Hi
(read the whole thing before dashing off to do stuff ...
)
Ok, one possibility is that the main elevator drive motor is DC and it's up next to your antenna. There is not a lot you are going to do in that case.
Here's what to try:
Put a balun on the dipole so it is not ground referenced. That will kill one common path for the RF.
Make sure your cable is good quality. If you are unsure, try swapping it out with RG-6 quad shield TV coax. (it's dirt cheap).
Next up, put a common mode choke on the feed line at the bottom end. First step is just a few coiled turns of cable. More aggressive is to use clamp on ferrite cores. You can also spend a fortune on inline chokes (probably not useful).
So how to test things:
1) Pull off the antenna up on the roof, short the top end of the coax. No noise? It's not the RG-58 shield. It's likely the antenna.
2) Pull the antenna off the radio and short a 10' length of cable. Attach that to the radio. Got noise? It's coming in from the AC line or local to your shack. All the messing with the antenna was not needed.

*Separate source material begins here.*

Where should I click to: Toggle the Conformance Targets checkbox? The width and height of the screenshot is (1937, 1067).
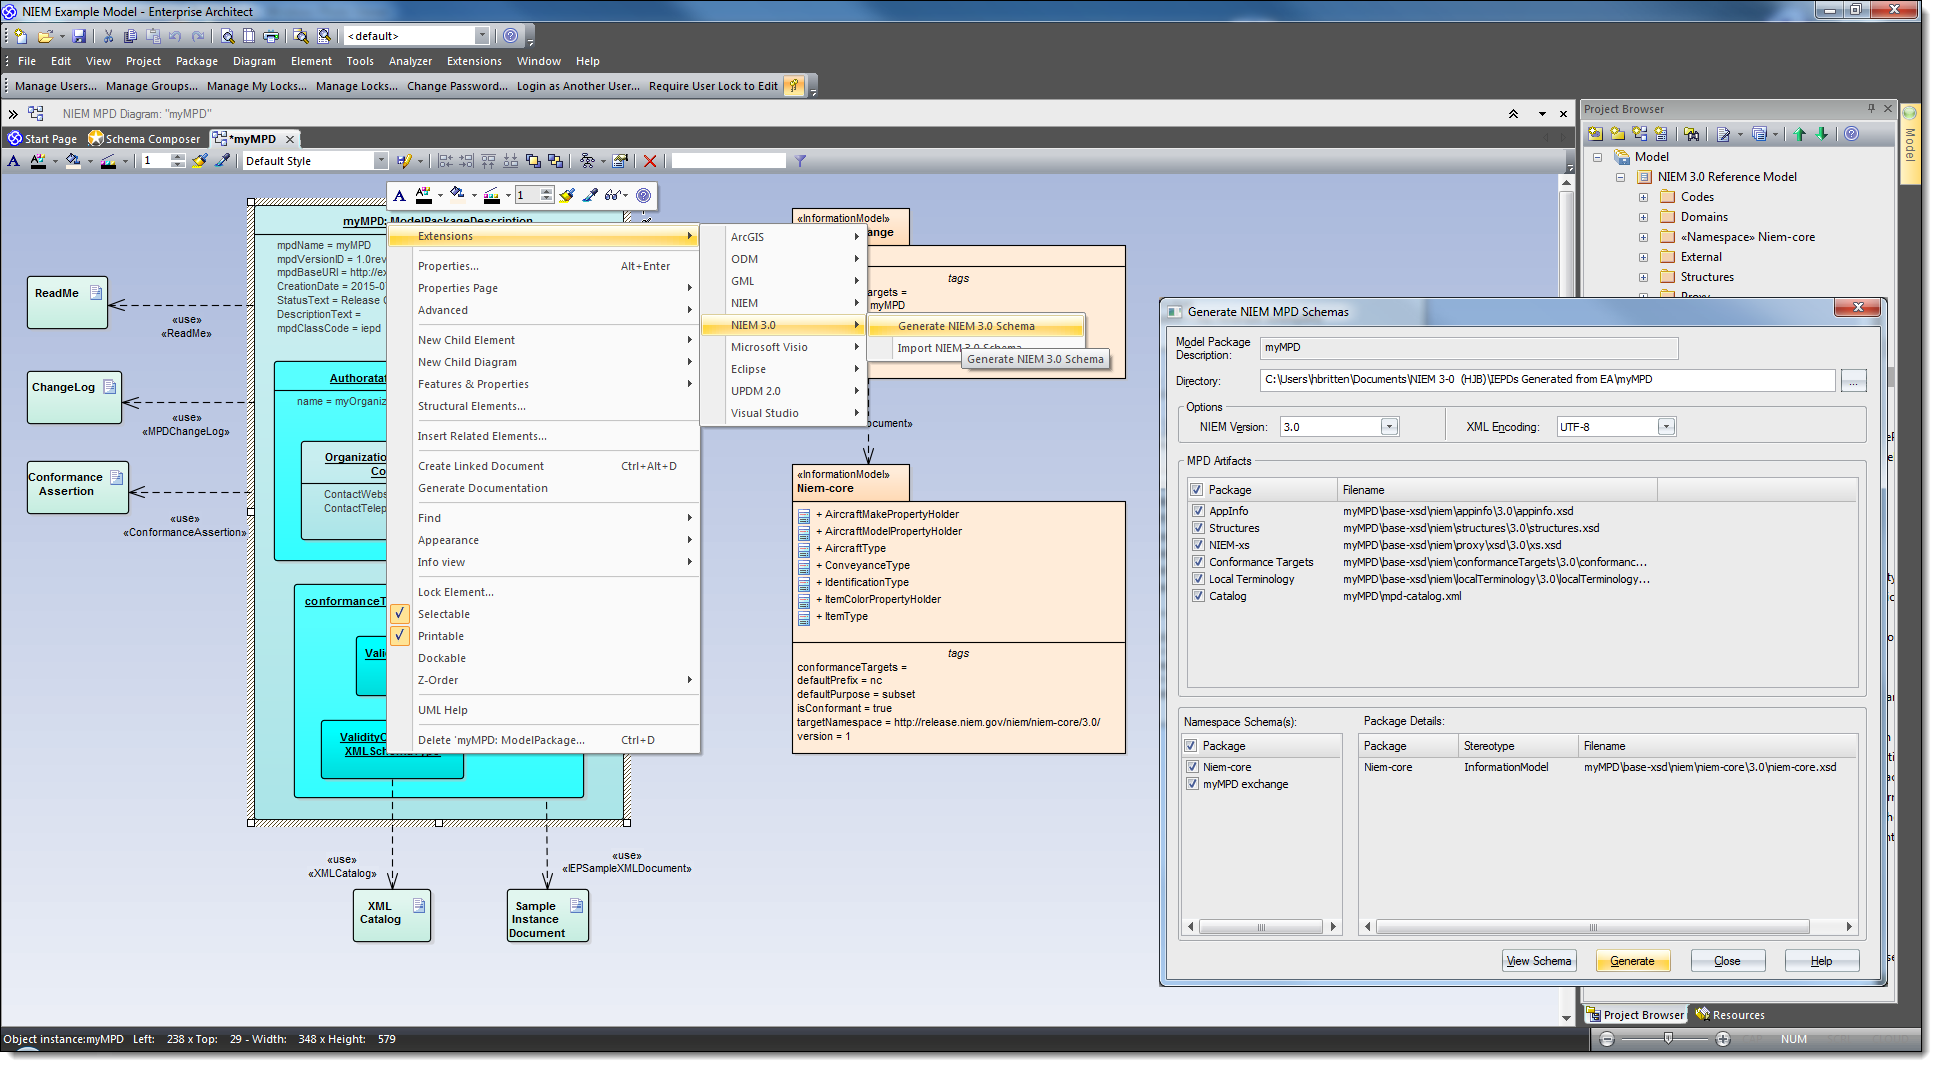pyautogui.click(x=1198, y=562)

3) If the radio is portable, take it up to the roof and connect it to the antenna. No noise? It's cable related (or in the shack).
4) Move the antenna (like 90 degrees). Noise changes? It is most likely local to the antenna.
Yes I suppose there are other things you could check. The tests above are in no particular order. A lot depends on how much access you have to various parts of the system. The one thing I would very much avoid .... don't mess with the elevator yourself. There are regulations about that sort of thing.
Best guess, you will be able to fix the problem. You will still have some noise, but it will be a lot less than you have now.